## [Assignment]
Pick out the lines in the listing below that contain the word "screenshot" and copy them.

## [Data supplied]
++++
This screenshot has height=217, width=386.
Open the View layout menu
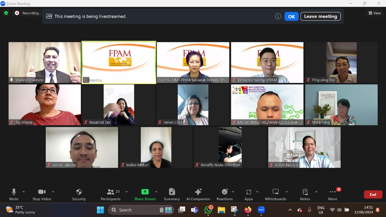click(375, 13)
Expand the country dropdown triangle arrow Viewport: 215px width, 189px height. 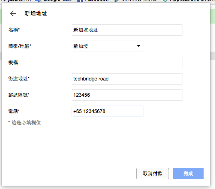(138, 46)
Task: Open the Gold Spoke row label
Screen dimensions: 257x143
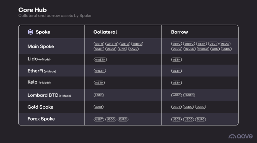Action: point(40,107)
++++
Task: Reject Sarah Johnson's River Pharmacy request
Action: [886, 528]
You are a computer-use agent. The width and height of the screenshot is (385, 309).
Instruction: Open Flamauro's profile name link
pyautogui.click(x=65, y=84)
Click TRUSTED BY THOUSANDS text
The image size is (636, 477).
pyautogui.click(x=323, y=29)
++++
## [Response area]
This screenshot has height=217, width=386.
You are a computer-use agent. The width and height of the screenshot is (385, 309).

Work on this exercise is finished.